Stress can either cause a person to overeat or shut down their appetite. About one-fourth of Americans rate their stress level as eight or more on a 10-point scale, according to an American Psychological Association survey.
“Overeating and undereating are both reactions to stress, anxiety and pressure,” Director of the Student Health and Counseling Center, Kathleen Camelo said.
Overeating is one of the stress-related behaviors. People may find themselves eating more because it makes them feel better, and they turn to food for comfort and stress relief, according to Camelo. On the other hand, she said some people are too anxious that they start to lose their appetite and starve themselves.
Both overeating or undereating can have a negative effect on a person’s body, according to Camelo. Research shows that people often seek high-calorie, high-fat foods during periods of stress, and when people are stressed, their bodies store more fat than when they are relaxed. As a result, their blood pressure and sugar level might be affected Camelo said.
“It can cause diabetes as well,” Camelo said. “You gain weight quickly, especially if you are on the verge of being overweight.”
Undereating works the same way, according to her. People can lose weight quickly, and their metabolism can decrease.
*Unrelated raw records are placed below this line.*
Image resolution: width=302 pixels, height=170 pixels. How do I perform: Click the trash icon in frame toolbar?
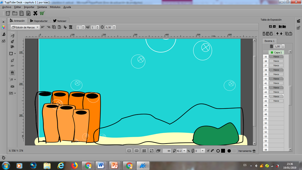71,27

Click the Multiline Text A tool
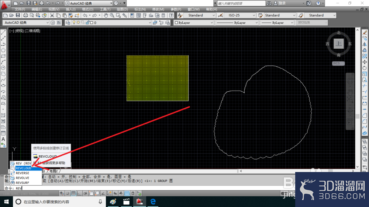3,139
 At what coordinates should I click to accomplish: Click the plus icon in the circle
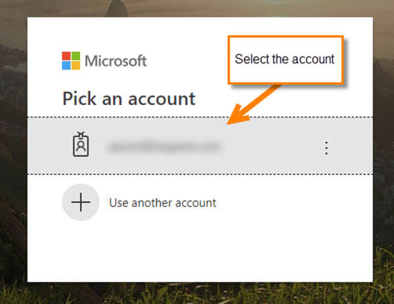point(81,202)
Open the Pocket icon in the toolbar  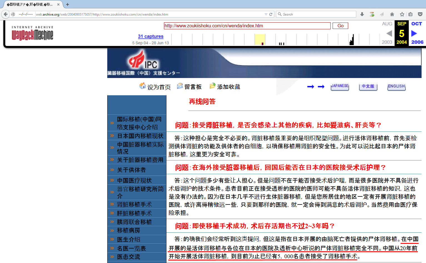pyautogui.click(x=420, y=14)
She said people can feel even more tired and feeble because of this.
“I am definitely the ‘self-soothe-with-more-food-than-normal’ type when it comes to stress,” senior public relation major KahMun Lee said. “Eating distracts me from the stress, and sugary treats cheers me up.”
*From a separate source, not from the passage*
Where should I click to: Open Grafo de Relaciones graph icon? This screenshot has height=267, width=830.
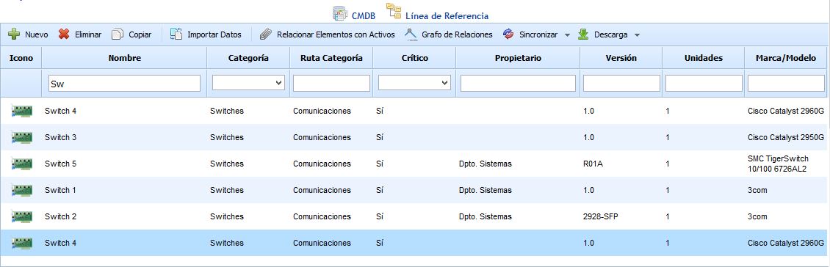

She revealed that she always feels hungry whenever she is stressed out.
“I tend to snack a lot on junk food,” Lee said. “Sometimes, I either watch a very sad movie or a comedic movie.”
When the urge to eat hits, it is all she can think about.
“But you also feel guilty for overeating afterwards,” Lee said. “Those emotional habits can sabotage your diet.”
She believes people should practice mindful eating in order to regain control over themselves.
“I think overeating and undereating are not only bad for your health but they are also bad for your anxiety,” Lee said. “You become overweight if you eat too much, and you may not be giving your body enough nutrients if you stop eating.”
Beside eating, she finds listening to music an effective way to release her stress.
“Music can help me elevate the stress and negative emotions, preferably upbeat pop songs,” Lee said.
She also recommended exercising would be a good way for everybody to deal with stress. When you exercise, your body releases endorphins in your brain, which act as natural painkillers.
Researchers at Stanford University show that music is an easy stress reduction tool. They also noted that “listening to music seems to be able to change brain functioning to the same extent as medication.”
“Other than that, you should avoid caffeine, alcohol and nicotine,” Lee said. “Get more sleep, talk to someone, keep a stress diary and do things you love.”
In contrast, freshman journalism major Jacob Elsbree often loses his appetite when it comes to stress.
“It’s not like self-harming,” he said. “Normally, I am stressed because I have too much work to do, and I feel like I should have my work done first.”
However, not eating or eating too much can sometimes cause more problems, according to Elsbree. He believes the best way to deal with stress is by taking yourself out of the situation of being overwhelmed or taking a break before getting back to work.
There are many options for students to seek help on campus when it comes to stress.
“You can either make an appointment with a counselor, or seek help from a nutritionist,” Camelo said. “Professional help is available on campus, and you don’t need to go anywhere.”